When Opel unveiled the GTC Concept at the Geneva auto show in early March 2007, the team responsible for creating the stylish silver sedan knew they had a head-turner.
Andreas Haefele's mission was to make sure that the concept's production version, which was named the Insignia, would be an image changer for Opel.
Haefele had a big task ahead when he became vehicle line director of the Insignia project in 2006. His aim was to give Opel a car with greater ambitions than its predecessor, the dowdy Vectra sedan and its sister model the Signum station wagon.
Through three years of development, Haefele worked on making the Insignia a brand shaper for Opel.

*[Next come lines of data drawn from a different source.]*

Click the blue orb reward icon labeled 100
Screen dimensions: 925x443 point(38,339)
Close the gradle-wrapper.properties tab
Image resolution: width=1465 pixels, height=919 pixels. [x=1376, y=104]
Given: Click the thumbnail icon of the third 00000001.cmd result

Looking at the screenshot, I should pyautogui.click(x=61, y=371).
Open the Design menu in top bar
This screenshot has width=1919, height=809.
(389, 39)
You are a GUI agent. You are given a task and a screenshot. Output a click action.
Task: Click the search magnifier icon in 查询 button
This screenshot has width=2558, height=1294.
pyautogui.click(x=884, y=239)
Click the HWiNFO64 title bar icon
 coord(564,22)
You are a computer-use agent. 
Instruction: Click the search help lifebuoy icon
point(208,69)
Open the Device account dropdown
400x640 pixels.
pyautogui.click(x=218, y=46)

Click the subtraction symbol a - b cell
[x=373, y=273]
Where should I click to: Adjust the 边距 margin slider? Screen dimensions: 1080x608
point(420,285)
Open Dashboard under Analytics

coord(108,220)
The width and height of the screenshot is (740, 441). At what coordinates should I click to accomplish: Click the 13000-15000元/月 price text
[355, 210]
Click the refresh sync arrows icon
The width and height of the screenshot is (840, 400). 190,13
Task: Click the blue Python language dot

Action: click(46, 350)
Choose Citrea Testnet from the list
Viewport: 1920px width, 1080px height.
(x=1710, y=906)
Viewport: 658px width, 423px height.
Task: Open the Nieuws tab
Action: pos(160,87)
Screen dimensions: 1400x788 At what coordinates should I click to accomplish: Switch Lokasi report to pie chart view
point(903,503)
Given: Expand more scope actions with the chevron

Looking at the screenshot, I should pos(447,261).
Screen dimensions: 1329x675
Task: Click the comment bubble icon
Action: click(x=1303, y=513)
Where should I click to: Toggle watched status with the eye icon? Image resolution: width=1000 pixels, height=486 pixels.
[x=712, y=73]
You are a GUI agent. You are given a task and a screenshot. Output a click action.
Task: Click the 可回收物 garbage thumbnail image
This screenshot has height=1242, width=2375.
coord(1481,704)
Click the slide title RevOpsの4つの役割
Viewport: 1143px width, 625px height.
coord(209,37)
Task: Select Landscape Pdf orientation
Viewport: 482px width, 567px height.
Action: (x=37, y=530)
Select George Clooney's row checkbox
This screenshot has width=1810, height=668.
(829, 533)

Haefele needed a combination of product development, design and manufacturing ability to make the new Insignia a car that would steal buyers from rival Volkswagen's Passat and perhaps some premium buyers.
The Insignia also was a key launch for Opel's parent, General Motors Co., as the lead program in GM's development of a new global mid-sized car program.
High tech without high price
The Insignia has created a new design language for Opel and launched technologies that are innovative in the volume segment at an affordable price for buyers.
These technologies included a system that uses a small camera positioned inside the car's windshield to read speed-limit and no-passing signs and relay the information to the driver from the instrument panel. The system also alerts drivers if they unintentionally leave their lane.
Before the Insignia launch, rivals such as the Passat and Ford Mondeo were easily outselling Opel in the mid-sized segment.
In 2007, Opel and sister brand Vauxhall sold 119,078 Vectras and Signums, down from a peak of 195,000.
In the first half, Opel sold more than 73,000 Insignias, which puts the model on track to hit the sales goal of 130,000 units in the first full year of production.
The Insignia was the first Opel model in 22 years to win the European Car of the Year award. Jury members appreciated the car's sleek look and it gained rave reviews for its active and passive safety, comfort and wide array of efficient engines.
The Insignia was a bright spot in a dark year for Opel and GM.
"We've been so passionate in creating and developing the Insignia," Haefele said. "It's still turning heads in the street."